What is their secret? What is their message to their congregation? "You're in control," Martin sings on opener "Square One", "is there anything you want to know?/ The future's for discovering/ The space in which we're travelling..." These are the sort of benign, banal, optimistic platitudes that made Moby a millionaire, and they continue throughout: "Look at earth from outer space/ Everyone must find a place" and "You're part of the human race/ All of the stars in outer space/ Part of a system, a plan." I can't help suspecting Martin of being a secret god-botherer.
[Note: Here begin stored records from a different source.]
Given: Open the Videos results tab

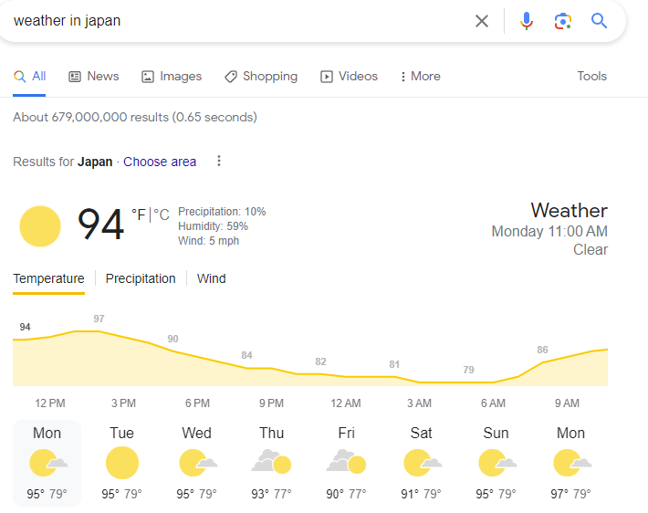Looking at the screenshot, I should point(349,76).
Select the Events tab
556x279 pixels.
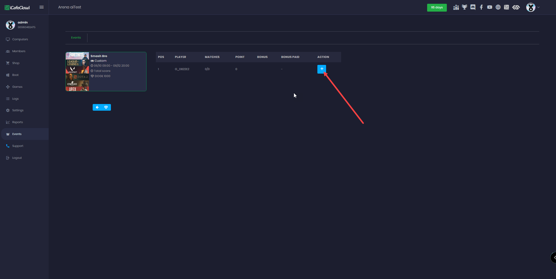pyautogui.click(x=76, y=38)
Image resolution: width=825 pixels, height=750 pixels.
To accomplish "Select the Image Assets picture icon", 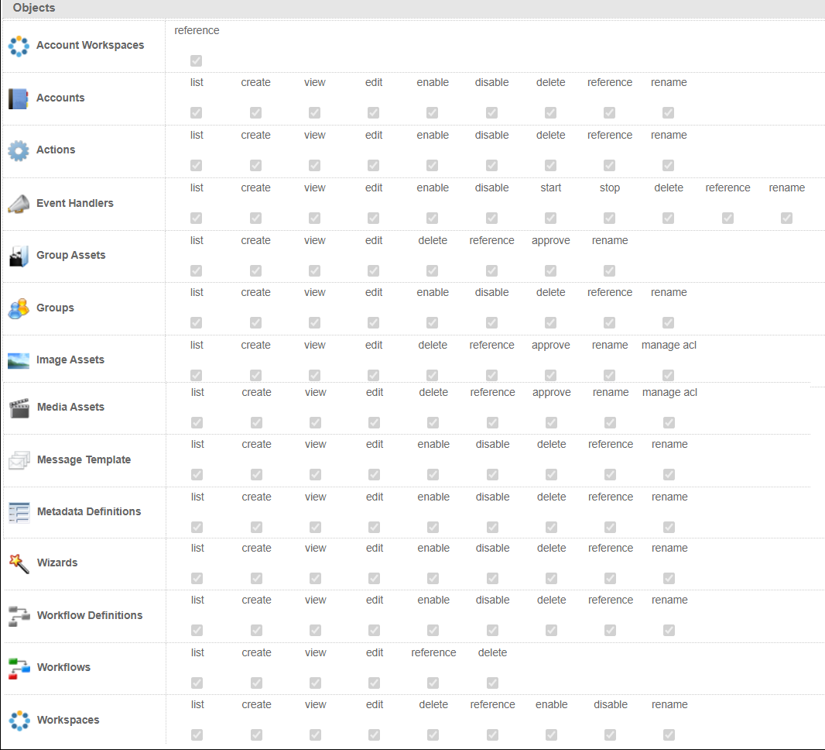I will pyautogui.click(x=18, y=360).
Perhaps it's in the sound. "I could write a song a hundred miles long," Martin sings during "Swallowed In The Sea", and this - the all-consuming desire for enormity (greedily swallowing up pieces of Doves and Kraftwerk along the way) - does seem to be their guiding aspiration: to Coldplay 2005, size is everything. X&Y is, if nothing else, a BIG record. And they don't come much bigger than "Fix You", X&Y's epic centrepiece, which closes the show and explodes in a burst of fireworks over SE19.

The following night, another 44,000 don't need gunpowder: the skies provide fireworks of their own as forked lightning stabs the sky. Me, I'd say it was nature. Chris Martin might say it was God. The Coldplay Demographic might say "It's, you know, a spiritual force kinda thing." Whatever, it was bloody great. And you can't buy it in Tesco's.